Nowadays, ARNS is a not well-known process with a long lasting poor visual prognosis. The presentation in children is quite rare (Ganatra et al 2002; Kolackni et al 2005). In our case the disease bilaterally affected to a 5 year-old immunocompetent boy, displaying the patognomonic signs and symptoms of the Kirisawa-Urayama uveitis, also known as the ARNS (Urayama et al 1971). The etiological diagnosis was reached by the highly suggestive ocular fundus examination, accompanied by the positive results of specific serological probes to the EBV (as shown in Table 1). In spite of the clinical diagnoses, the laboratory probes may be helpful, including: complete blood count, renal and liver functioning, viral titters for HSV 1, HSV 2, and varicella-zoster virus, and other complementary tests) (Knox et al 1998; Zajdenweber and Muccioli 2003). In some cases, image analyses can also help with the clinical managing of the disease, such as fluorescein angiography, ultrasounds, magnetic resonance, etc (Zajdenweber and Muccioli 2003). These latter were not considered essential for managing our study case.
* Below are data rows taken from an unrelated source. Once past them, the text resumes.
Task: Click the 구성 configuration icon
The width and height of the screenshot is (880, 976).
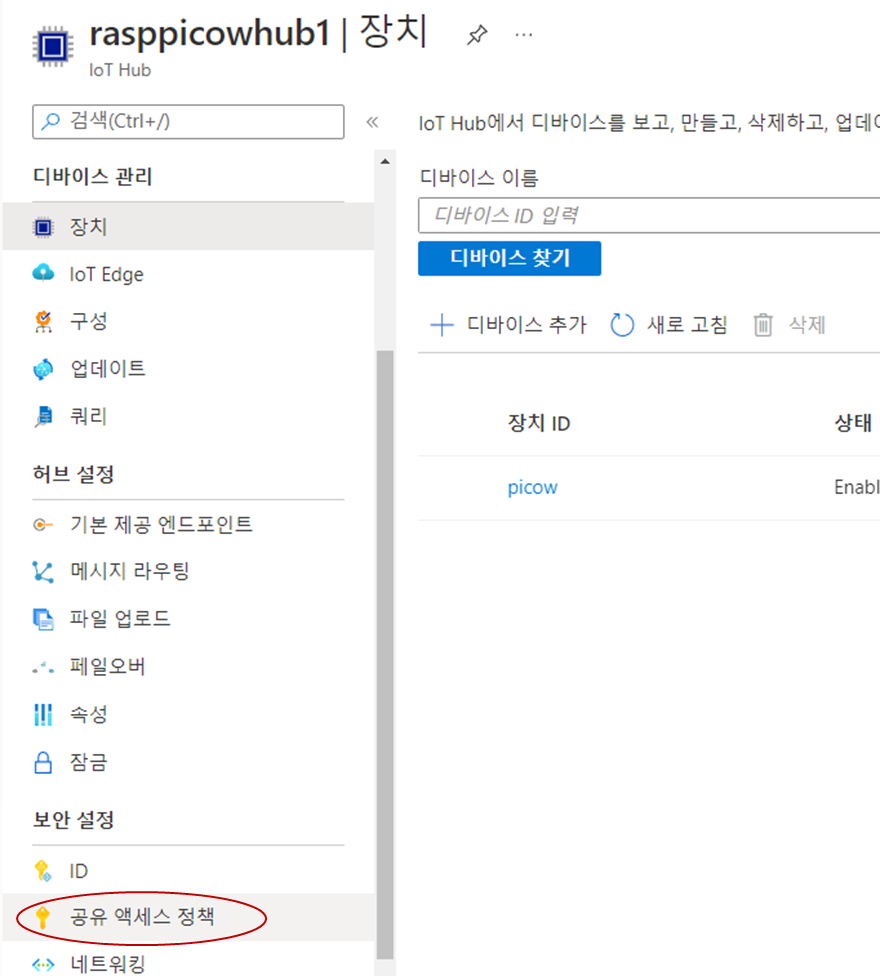Action: click(x=43, y=322)
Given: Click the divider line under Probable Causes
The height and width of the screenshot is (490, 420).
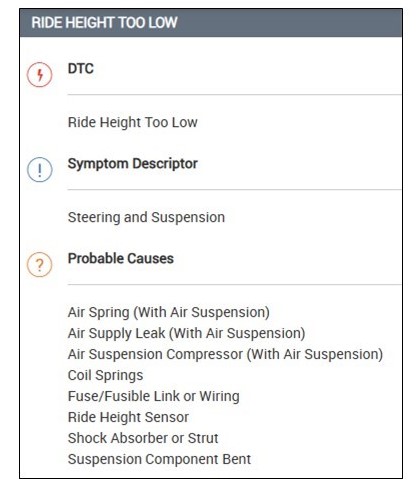Looking at the screenshot, I should click(x=234, y=285).
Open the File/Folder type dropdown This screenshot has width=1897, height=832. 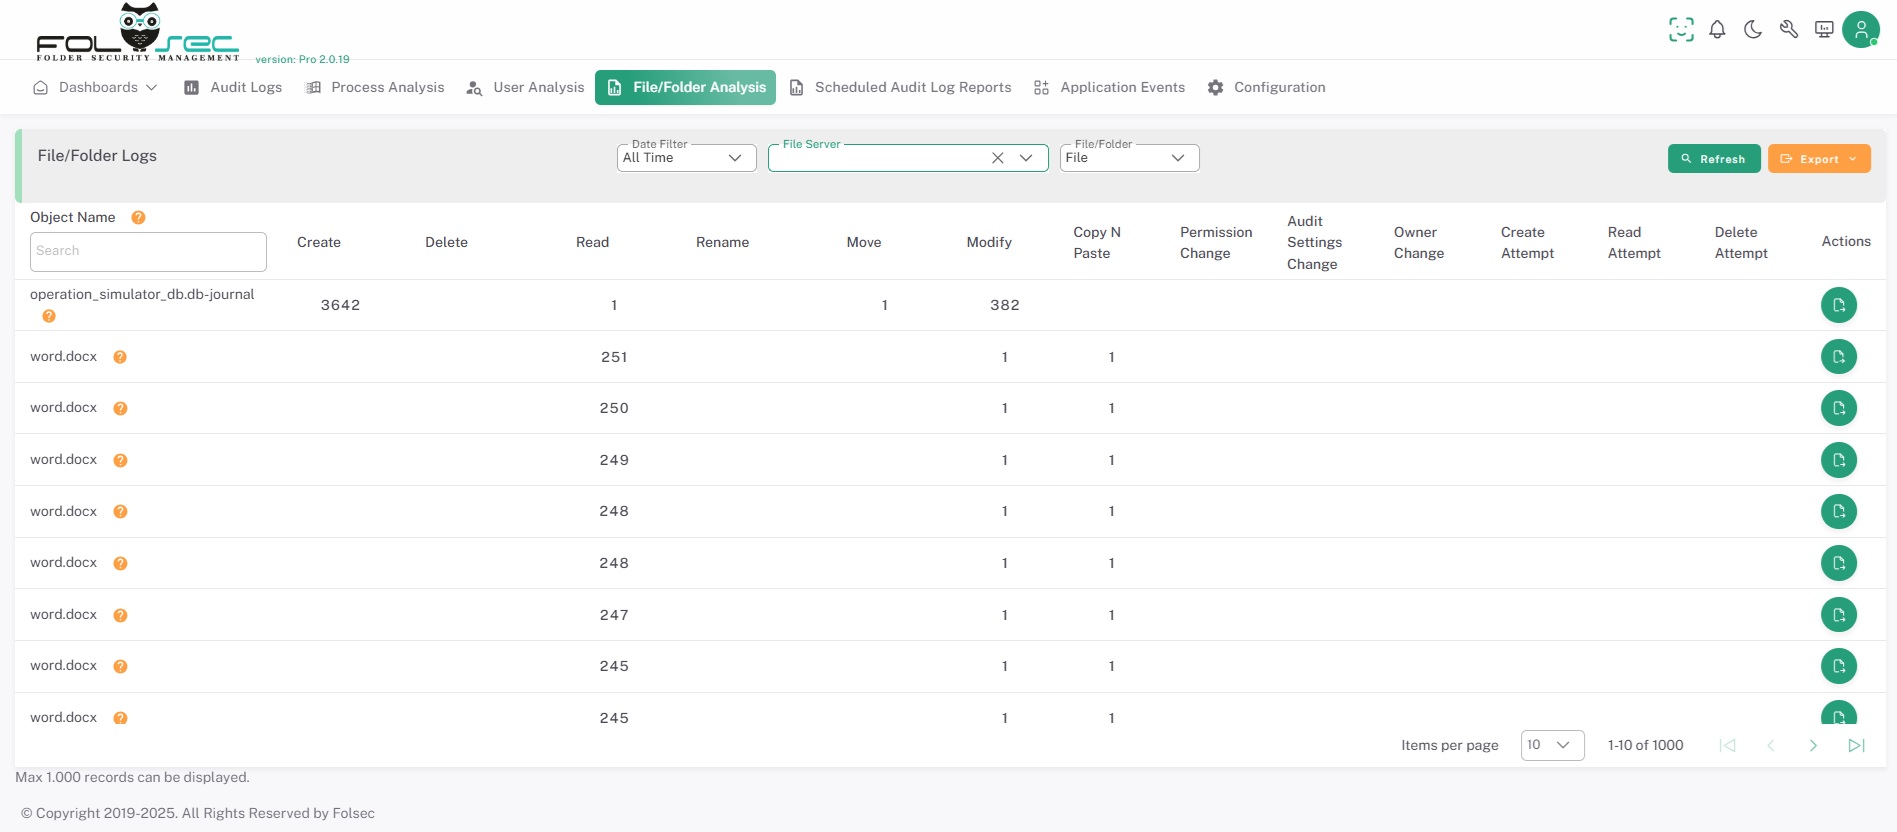(x=1129, y=158)
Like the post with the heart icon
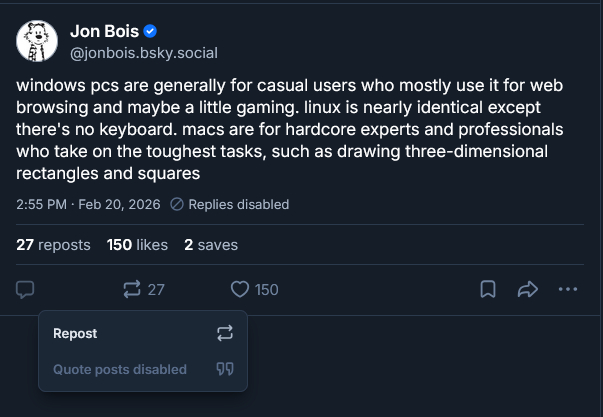603x417 pixels. 240,289
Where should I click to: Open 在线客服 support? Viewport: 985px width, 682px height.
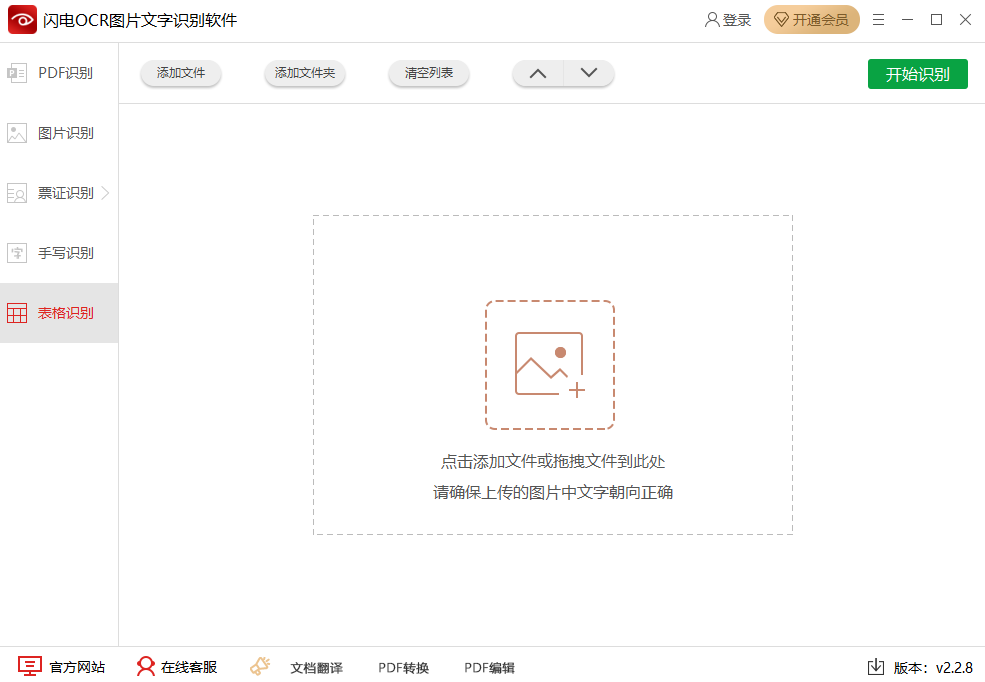[x=177, y=667]
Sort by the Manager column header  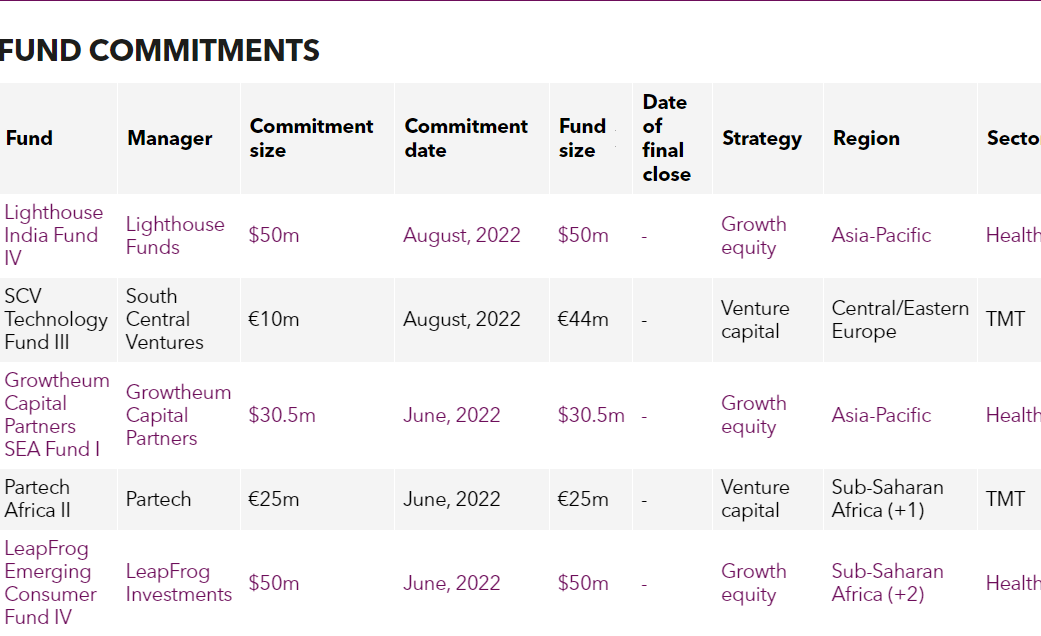point(170,138)
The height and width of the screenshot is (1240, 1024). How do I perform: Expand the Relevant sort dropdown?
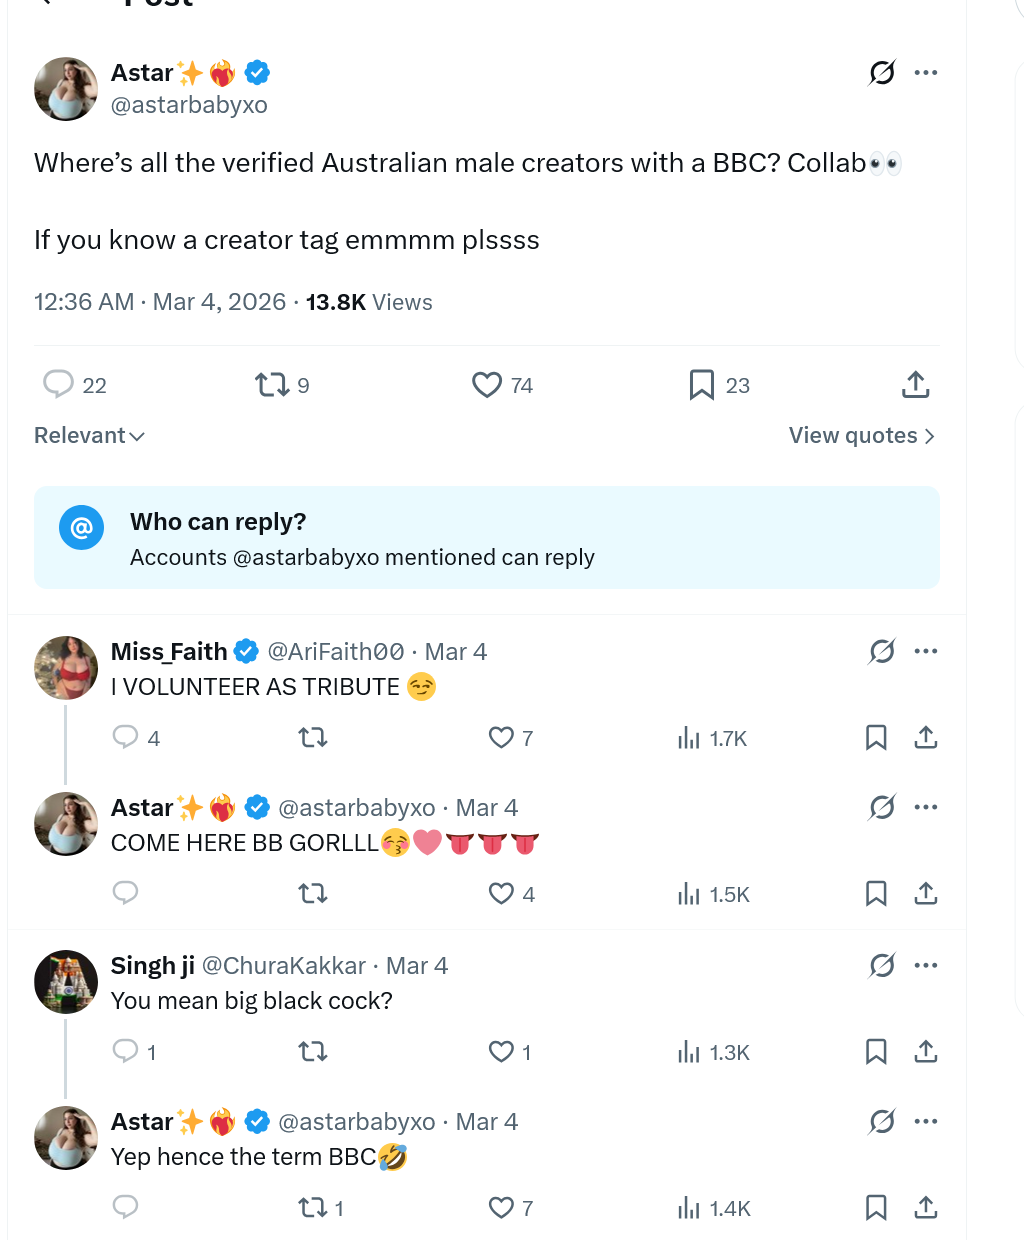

Basic treatment for ARNS mainly includes systemic antiviral therapy (acyclovir), antiinflammatory therapy, antithrombotic therapy and topical cicloplegya. In this context, the role of corticosteroid therapy is uncertain, as shown in an extensive search of the literature, with opinions on the positive antiinflamation effects and the negative immunosupression ones (Blumenkranz et al 1986; Knox et al 1998; Zajdenweber and Muccioli 2003). In addition, some authors have described the use of intravenous or intravitreal foscarnet (Khurana et al 2005) as well as antiplatelet agents associated with the acyclovir infusion (Carney et al 1986; Han et al 1987; Zajdenweber and Muccioli 2003; Khurana et al 2005). Retinal detachment prophylaxis with laser photocoagulation barricade was also recommended in cases, and surgery for the retinal tears (vtrectomy, endolaser, intraocular tamponade with silicone, octafluoropropane/perfluoropropane) has to be performed when required (Han et al 1987).

For the differential diagnoses it could be necessary to have mainly in mind the following processes: endophthalmitis, CMV retinitis, sarcoidosis, toxoplasmosis, HIV retinitis, and Behçet disease.

We would like to emphasize that in the case presented herein, the highly favorable response of this boy to the precocious administration of antiviral treatment led us to avoid performing other invasive techniques, such as lumbar puncture (for determining cerebrospinal fluid pleocytosis) and/or PCR on the aqueous humor or vitreous body, as suggested by several authors in other related cases (Han et al 1986; Tan et al 2002; Zajdenweber and Muccioli 2003; Kolacny et al 2005).

Standardized antiviral treatments do not commonly extend beyond two to three weeks. However, the uncertain prognosis of the long-lasting complications (bilateral involvement of the disease, retinal detachment, anterior ischemic optic neuropathy, central retinal artery occlusion, secondary glaucoma, affectation of the optic pathway) strongly recommend that patients with this ophthalmic disease, have to strictly following long-term treatments with oral acyclovir and attending the scheduled control visits. The referred complications go forward up to twenty years after ARNS’ first signs and symptoms (Schlingemann et al 1996).

As the ARNS is a sight-threatening process caused by a rapidly progressive retinal infection, prompt treatment is essential for limiting viral reactivation or avoiding neuronal translocation that can lead to further virus spread to other central nervous system structures.

Footnotes

Disclosure

All authors declare no financial interest in this article.